▸ **Given exercise A**:
Could you repeat the subsea diverter passage from "272 is provided" to "278 of the housing body 272.", switching "bore" to "channel"?

▸ **Provided text**:
The piston 140 moves downwardly to open the passageway 136 when hydraulic fluid is supplied to the opening cavity 139. As illustrated in the left half of the drawing, when the piston 140 sits on the body 128, the sealing element 150 does not extrude into the passageway 136 and the diverter 106 is fully open. When the diverter 106 is fully open, the passageway 136 is large enough to receive a bottom hole assembly and other drilling tools. When hydraulic fluid is fed into the cavity 138, the piston 140 moves upwardly to close the diverter 106. As illustrated in the right half of the drawing, when the piston 140 moves upwardly, the sealing element 150 is extruded into the passageway 136. If there is a drill string in the passageway 136, the extruded sealing element 150 would contact the drill string and seal the annulus between the passageway 136 and the drill string. FIG. 3B shows a vertical cross section of another non-rotating subsea diverter, i.e., subsea diverter 270, that may be used in place of the non-rotating subsea diverter 106. The subsea diverter 270 includes a housing body 272 with flanges 274 and 276 which are provided for connection with other components of the wellhead stack 37, e.g., the flow tube 104 and the subsea diverter 108 (shown in FIG. 2B). The housing body

272 is provided with a bore 278 and pockets 280. The pockets 280 are distributed along a circumference of the housing body 272. Inside each pocket 280 is a retractable landing shoulder 282 and a lock 284. Hydraulic actuators 285 are provided to actuate the locks 284 to engage a retrievable stripper element 286 which is disposed within the bore 278 of the housing body 272.

Text and element-pointing records
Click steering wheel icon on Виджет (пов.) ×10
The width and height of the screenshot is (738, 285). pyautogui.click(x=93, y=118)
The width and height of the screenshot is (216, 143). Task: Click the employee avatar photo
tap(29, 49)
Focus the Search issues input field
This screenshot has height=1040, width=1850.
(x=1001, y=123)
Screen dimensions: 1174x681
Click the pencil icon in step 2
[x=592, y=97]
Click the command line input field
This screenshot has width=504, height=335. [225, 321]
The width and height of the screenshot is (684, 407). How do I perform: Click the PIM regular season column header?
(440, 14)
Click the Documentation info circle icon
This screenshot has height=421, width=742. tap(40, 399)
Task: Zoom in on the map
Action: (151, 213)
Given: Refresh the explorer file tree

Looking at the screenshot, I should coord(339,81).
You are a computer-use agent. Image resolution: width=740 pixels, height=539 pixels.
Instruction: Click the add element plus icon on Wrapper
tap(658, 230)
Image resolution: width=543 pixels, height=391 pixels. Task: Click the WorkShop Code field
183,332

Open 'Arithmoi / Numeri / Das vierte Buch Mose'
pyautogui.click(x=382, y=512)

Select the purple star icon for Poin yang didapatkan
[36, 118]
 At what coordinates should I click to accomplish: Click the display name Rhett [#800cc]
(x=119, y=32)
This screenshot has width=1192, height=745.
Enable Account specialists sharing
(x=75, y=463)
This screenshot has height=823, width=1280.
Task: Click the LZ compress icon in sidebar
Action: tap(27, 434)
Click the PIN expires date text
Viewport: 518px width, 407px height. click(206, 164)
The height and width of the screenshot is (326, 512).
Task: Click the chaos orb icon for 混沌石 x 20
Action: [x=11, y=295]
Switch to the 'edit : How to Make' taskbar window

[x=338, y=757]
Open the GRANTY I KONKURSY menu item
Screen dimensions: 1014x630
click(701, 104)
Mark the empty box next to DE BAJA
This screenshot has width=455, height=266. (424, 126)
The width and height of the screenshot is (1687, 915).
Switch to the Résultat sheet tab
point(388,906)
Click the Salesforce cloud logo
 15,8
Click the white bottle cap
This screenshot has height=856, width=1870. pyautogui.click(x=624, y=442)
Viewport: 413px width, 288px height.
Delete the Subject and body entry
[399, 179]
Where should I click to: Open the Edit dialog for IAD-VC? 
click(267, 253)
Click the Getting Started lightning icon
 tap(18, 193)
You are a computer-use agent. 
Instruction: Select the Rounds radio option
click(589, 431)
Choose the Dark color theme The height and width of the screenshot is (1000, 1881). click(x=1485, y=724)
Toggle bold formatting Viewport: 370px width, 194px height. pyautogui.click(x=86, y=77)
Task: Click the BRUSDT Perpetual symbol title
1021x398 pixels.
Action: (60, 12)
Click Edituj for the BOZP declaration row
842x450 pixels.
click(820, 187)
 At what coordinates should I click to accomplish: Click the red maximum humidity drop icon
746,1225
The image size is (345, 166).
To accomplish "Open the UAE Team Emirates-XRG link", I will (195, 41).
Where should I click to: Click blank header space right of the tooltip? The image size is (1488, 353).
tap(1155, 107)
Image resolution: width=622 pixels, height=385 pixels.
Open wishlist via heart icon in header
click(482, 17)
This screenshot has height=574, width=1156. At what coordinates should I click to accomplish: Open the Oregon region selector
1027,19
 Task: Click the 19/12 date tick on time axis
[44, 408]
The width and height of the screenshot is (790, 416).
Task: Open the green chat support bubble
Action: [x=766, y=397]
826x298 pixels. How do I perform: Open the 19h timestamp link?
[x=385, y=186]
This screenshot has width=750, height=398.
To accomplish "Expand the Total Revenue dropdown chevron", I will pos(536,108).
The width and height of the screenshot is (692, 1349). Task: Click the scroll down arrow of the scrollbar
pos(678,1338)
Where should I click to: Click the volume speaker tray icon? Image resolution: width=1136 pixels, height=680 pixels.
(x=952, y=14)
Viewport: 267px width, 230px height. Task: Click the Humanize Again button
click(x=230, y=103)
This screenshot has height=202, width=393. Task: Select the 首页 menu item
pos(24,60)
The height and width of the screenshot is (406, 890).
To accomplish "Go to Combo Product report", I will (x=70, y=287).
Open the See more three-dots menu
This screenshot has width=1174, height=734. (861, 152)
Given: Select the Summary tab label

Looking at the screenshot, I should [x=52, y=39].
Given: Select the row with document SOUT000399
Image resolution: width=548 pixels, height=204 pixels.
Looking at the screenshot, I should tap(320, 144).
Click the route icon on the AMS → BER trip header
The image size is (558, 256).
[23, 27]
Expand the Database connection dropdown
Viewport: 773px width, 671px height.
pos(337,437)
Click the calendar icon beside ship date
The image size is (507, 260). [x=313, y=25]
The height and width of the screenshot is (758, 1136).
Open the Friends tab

▸ **Given exercise B**:
Can you locate every line of the entries that contains the string "pixels", with case counting, and copy each of those lines?

▸ **Full answer A**:
272 is provided with a channel 278 and pockets 280. The pockets 280 are distributed along a circumference of the housing body 272. Inside each pocket 280 is a retractable landing shoulder 282 and a lock 284. Hydraulic actuators 285 are provided to actuate the locks 284 to engage a retrievable stripper element 286 which is disposed within the channel 278 of the housing body 272.

▸ **Full answer B**:
You are a computer-use agent. Image resolution: width=740 pixels, height=539 pixels.
Image resolution: width=543 pixels, height=391 pixels. Task: Click the WorkShop Code field
1021x398 pixels.
842x450 pixels.
Image resolution: width=622 pixels, height=385 pixels.
826x298 pixels. How do I perform: Open the 19h timestamp link?
Where should I click to: Click the volume speaker tray icon? Image resolution: width=1136 pixels, height=680 pixels.
Image resolution: width=548 pixels, height=204 pixels.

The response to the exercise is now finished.